Whatever the records contain, reproduce all of them exactly.

■ ■ ■

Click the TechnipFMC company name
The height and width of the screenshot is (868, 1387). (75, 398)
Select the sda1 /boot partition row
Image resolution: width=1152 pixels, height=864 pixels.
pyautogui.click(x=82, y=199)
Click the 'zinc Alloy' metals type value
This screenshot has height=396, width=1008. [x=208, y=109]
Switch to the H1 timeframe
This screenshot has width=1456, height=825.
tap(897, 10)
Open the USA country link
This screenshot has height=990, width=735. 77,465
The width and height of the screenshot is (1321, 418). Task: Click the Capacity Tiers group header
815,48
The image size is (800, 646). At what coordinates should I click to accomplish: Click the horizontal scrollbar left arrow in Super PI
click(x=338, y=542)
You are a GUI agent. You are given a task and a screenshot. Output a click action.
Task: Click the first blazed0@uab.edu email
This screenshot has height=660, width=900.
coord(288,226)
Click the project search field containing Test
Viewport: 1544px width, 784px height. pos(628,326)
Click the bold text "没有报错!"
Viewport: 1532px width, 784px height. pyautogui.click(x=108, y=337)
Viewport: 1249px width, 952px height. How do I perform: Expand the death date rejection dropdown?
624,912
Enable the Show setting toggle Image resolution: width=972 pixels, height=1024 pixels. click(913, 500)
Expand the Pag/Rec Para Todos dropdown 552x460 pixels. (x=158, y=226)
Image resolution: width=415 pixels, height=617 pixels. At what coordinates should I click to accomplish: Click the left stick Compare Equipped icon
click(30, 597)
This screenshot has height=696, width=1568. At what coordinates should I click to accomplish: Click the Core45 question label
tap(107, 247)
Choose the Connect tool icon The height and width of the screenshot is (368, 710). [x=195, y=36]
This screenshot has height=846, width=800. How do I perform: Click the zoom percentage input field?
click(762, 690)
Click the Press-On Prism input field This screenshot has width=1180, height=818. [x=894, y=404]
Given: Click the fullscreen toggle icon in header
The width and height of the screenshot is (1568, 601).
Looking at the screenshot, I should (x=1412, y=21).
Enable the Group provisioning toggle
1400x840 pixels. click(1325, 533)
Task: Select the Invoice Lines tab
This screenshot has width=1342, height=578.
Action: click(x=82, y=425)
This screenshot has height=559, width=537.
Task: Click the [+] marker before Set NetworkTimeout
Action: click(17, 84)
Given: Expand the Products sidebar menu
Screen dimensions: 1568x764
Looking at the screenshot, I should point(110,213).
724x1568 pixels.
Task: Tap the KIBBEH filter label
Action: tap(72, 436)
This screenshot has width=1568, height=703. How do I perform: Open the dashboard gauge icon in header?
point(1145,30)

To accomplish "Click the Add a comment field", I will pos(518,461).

■ ■ ■

§ **Solution**
Click the TechnipFMC company name
The height and width of the screenshot is (868, 1387). (75, 398)
Select the sda1 /boot partition row
Image resolution: width=1152 pixels, height=864 pixels.
pyautogui.click(x=82, y=199)
Click the 'zinc Alloy' metals type value
This screenshot has height=396, width=1008. [x=208, y=109]
Switch to the H1 timeframe
This screenshot has width=1456, height=825.
tap(897, 10)
Open the USA country link
This screenshot has height=990, width=735. 77,465
The width and height of the screenshot is (1321, 418). Task: Click the Capacity Tiers group header
815,48
The image size is (800, 646). At what coordinates should I click to accomplish: Click the horizontal scrollbar left arrow in Super PI
click(x=338, y=542)
You are a GUI agent. You are given a task and a screenshot. Output a click action.
Task: Click the first blazed0@uab.edu email
This screenshot has height=660, width=900.
coord(288,226)
Click the project search field containing Test
Viewport: 1544px width, 784px height. pos(628,326)
Click the bold text "没有报错!"
Viewport: 1532px width, 784px height. pyautogui.click(x=108, y=337)
Viewport: 1249px width, 952px height. How do I perform: Expand the death date rejection dropdown?
624,912
Enable the Show setting toggle Image resolution: width=972 pixels, height=1024 pixels. click(913, 500)
Expand the Pag/Rec Para Todos dropdown 552x460 pixels. (x=158, y=226)
Image resolution: width=415 pixels, height=617 pixels. At what coordinates should I click to accomplish: Click the left stick Compare Equipped icon
click(30, 597)
This screenshot has height=696, width=1568. At what coordinates should I click to accomplish: Click the Core45 question label
tap(107, 247)
Choose the Connect tool icon The height and width of the screenshot is (368, 710). [x=195, y=36]
This screenshot has height=846, width=800. How do I perform: Click the zoom percentage input field?
click(762, 690)
Click the Press-On Prism input field This screenshot has width=1180, height=818. [x=894, y=404]
Given: Click the fullscreen toggle icon in header
The width and height of the screenshot is (1568, 601).
Looking at the screenshot, I should (x=1412, y=21).
Enable the Group provisioning toggle
1400x840 pixels. click(1325, 533)
Task: Select the Invoice Lines tab
This screenshot has width=1342, height=578.
Action: click(x=82, y=425)
This screenshot has height=559, width=537.
Task: Click the [+] marker before Set NetworkTimeout
Action: click(17, 84)
Given: Expand the Products sidebar menu
Screen dimensions: 1568x764
Looking at the screenshot, I should point(110,213).
724x1568 pixels.
Task: Tap the KIBBEH filter label
Action: tap(72, 436)
This screenshot has width=1568, height=703. How do I perform: Open the dashboard gauge icon in header?
point(1145,30)

To accomplish "Click the Add a comment field", I will pos(518,461).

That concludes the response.